Por que a caneta de tinta verde é tão cara?
Existe um traço na sociedade que é inspiração para a tristeza. Trata-se da tendência que temos de focar os erros, da tentação de se ferir e torturar com estes erros, remoendo-os o tempo todo, até que fiquem com um gosto amargo, assim como quando queimamos alho na frigideira. Marcamos com caneta vermelha, mas nos esquecemos da caneta de tinta verde.
Nós transformamos falhas tão pequenas, que não têm importância, no pior dos erros, na mais cruel das falhas, na prova mais absoluta da nossa inutilidade. Nós usamos chicotes com muita força na hora de causar feridas em nossa própria pele, e na dos outros também, para depois tentar curá-las com a mão desajeitada que resiste a seguir outro ritmo que entoa, ao fundo, no âmbito social.

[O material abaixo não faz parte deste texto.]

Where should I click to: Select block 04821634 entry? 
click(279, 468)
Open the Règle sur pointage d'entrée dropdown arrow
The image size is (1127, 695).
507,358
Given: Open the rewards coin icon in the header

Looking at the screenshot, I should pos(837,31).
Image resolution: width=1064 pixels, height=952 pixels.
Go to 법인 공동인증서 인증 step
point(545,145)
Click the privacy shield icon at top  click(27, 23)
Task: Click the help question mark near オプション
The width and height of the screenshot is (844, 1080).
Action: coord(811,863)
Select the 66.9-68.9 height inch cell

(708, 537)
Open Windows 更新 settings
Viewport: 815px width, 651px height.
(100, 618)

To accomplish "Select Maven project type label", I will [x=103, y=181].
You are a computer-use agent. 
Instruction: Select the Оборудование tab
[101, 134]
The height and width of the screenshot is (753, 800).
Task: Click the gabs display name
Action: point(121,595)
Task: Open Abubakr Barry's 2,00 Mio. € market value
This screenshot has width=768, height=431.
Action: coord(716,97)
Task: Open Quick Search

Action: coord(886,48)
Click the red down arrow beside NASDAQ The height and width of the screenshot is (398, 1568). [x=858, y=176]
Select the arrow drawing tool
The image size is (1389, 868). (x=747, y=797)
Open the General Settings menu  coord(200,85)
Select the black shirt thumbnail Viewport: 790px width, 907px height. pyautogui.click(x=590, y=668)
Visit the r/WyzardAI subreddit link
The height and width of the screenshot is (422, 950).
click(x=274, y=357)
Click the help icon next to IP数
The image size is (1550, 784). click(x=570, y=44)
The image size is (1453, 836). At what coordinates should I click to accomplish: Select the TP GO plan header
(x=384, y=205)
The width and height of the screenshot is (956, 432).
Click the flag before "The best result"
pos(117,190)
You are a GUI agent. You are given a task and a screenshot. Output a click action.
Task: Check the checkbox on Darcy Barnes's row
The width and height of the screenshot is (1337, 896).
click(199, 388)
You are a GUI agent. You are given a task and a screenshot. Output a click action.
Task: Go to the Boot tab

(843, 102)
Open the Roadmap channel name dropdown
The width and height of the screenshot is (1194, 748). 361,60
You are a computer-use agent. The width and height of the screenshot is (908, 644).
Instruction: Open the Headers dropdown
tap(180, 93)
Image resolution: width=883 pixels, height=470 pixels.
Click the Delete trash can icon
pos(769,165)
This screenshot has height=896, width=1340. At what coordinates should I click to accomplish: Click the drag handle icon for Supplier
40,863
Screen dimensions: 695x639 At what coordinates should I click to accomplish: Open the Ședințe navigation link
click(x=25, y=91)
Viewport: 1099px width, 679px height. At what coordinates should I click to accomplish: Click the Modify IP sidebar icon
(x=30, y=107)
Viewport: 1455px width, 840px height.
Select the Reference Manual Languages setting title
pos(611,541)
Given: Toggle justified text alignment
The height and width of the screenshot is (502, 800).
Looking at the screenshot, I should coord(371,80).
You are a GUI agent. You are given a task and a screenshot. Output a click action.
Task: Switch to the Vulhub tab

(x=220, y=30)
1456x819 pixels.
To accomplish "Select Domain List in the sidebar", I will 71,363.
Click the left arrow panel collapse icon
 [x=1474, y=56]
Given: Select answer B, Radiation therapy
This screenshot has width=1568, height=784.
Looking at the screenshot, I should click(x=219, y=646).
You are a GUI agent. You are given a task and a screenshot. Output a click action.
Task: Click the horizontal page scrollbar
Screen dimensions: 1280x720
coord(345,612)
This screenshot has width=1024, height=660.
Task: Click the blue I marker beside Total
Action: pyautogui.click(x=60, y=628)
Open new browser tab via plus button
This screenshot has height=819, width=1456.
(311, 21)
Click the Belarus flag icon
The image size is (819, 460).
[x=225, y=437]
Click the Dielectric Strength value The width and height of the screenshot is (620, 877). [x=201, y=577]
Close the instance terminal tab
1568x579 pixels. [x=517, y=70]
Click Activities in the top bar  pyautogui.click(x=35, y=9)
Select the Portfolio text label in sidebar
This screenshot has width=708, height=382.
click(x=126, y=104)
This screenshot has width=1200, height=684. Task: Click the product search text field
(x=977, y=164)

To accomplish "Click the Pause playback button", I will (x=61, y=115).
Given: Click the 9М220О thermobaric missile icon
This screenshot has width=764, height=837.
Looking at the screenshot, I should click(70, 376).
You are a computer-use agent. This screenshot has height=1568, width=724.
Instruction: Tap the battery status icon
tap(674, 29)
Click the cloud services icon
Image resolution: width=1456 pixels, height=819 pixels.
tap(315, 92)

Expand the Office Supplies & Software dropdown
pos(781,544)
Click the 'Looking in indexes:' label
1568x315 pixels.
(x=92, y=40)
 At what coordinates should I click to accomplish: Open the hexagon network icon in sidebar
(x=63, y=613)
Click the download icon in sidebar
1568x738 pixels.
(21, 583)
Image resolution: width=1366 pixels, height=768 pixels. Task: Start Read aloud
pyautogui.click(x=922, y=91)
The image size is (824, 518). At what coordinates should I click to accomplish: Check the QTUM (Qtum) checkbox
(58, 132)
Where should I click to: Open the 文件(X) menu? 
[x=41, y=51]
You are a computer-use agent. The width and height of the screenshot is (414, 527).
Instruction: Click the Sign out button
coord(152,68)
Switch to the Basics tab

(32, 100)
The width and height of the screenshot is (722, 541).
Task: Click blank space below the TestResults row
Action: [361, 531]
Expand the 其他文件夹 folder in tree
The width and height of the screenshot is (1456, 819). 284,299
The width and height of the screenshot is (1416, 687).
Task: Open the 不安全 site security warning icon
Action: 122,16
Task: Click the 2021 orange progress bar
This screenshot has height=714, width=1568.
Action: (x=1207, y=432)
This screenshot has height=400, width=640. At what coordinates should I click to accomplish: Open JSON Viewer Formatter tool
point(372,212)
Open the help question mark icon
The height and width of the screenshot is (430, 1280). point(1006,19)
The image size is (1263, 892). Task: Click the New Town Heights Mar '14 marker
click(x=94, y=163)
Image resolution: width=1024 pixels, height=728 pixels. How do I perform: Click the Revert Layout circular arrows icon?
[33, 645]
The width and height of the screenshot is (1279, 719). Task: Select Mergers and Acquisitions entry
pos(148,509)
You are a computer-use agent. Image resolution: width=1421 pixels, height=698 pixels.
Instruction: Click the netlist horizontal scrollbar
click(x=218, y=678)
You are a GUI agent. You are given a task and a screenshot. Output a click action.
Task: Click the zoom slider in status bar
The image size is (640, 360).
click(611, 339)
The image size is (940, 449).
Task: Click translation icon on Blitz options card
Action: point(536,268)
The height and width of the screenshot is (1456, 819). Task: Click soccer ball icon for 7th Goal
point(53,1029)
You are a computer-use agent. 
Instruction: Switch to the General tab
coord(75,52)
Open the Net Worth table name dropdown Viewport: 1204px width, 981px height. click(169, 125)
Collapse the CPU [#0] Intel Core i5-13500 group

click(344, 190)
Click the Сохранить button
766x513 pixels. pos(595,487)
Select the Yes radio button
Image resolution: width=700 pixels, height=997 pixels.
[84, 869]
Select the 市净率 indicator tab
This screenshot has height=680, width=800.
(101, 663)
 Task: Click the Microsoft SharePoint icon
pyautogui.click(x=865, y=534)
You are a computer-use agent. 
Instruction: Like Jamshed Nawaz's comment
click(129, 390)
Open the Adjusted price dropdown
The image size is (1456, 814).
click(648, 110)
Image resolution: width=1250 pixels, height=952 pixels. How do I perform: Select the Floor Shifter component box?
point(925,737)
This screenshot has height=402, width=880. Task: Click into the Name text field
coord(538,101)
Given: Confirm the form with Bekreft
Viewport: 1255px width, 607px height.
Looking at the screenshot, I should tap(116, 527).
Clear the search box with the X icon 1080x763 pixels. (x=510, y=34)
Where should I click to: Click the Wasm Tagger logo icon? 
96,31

Se houvesse um manual de pessoas infelizes, esta provavelmente seria a característica que apareceria na capa. Estamos falando de muitas pessoas que são especialistas em torturar a si mesmas: diante delas próprias e dos demais. Talvez não tenhamos sido ensinados na escola a canalizar nossas emoções para que elas fiquem a nosso favor; em vez disso, são usadas canetas vermelhas no lugar das verdes. As falhas pesam e os acertos não são valorizados.
A caneta de tinta verde na infância
Os professores demandam a atenção de seus alunos para aqueles pontos nos quais o erro respira. Se matemática é muito difícil para você e você acaba tirando notas baixas, é provável que você passe as férias fazendo contas e resolvendo problemas. A geografia e os idiomas ficam de lado, pois nestas matérias foi fácil alcançar a pontuação necessária.
Fui aluno e hoje sou professor; neste caminho encontrei várias provas corrigidas somente com o que era possível encontrar de errado. Podia ser um exercício limpo, longo e bem raciocinado; porém, por cima dele destacava-se, como a lua se destaca no céu, uma pequena falha de ortografia, um descuido ao colocar as unidades ou um deslize, todos bem sinalizados. Mais por menos ou menos por mais, tanto faz.
A caneta verde é uma atitude
Assim, desde a infância, muitas vezes os erros condicionam a distribuição que fazemos do tempo. A filosofia é a de fechar rachaduras pelas quais a água possa passar. Do outro lado da moeda respira uma didática mais atrativa e estimulante, a de insistir ou ressaltar as conquistas, a diferença entre o antes e o agora, o resultado do esforço. Este relato, por tradição, vai em verde, não em vermelho. Daí a caneta vermelha, e também a caneta de tinta verde.
Porque todos nós, mesmo que não corrijamos provas, as utilizamos. Chegamos em casa e nosso parceiro fez o jantar, limpou tudo, mas se esqueceu de fazer a cama. O que diremos depois, e depois, e depois? No que vamos reparar? O copo meio cheio ou meio vazio não é só uma questão de pessimismo ou otimismo, mas o filtro do nosso olhar.
Dessa forma, os adultos também utilizam as canetas destas cores com os demais. A questão é saber qual cor vamos utilizar com os demais… e qual vamos utilizar com nós mesmos. Vamos terminar o dia pensando nos dados que não corresponderam às previsões econômicas do nosso departamento? Ou no fato de que, graças aos exercícios que estamos praticando há um tempo, a dor nos joelhos foi embora?
A caneta vermelha ou verde fala de como tratamos os demais e de como tratamos a nós mesmos. Nós pensamos que a generosidade é um grande valor, mas a verdade é que não a aplicamos muito neste campo. Admiramos as pessoas que motivam e reconfortam os demais, mas o que nós podemos fazer? Será que a caneta de tinta verde é tão cara assim e a vermelha é tão barata?
Ir além do erro nos permite aspirar a um equilíbrio no qual podemos usar todas as cores. Adquirir uma paleta policromática para assinalar melhor as cores vai nos tornar mais fortes como pessoas em nosso próprio terreno, e também como exemplo para os demais no campo social.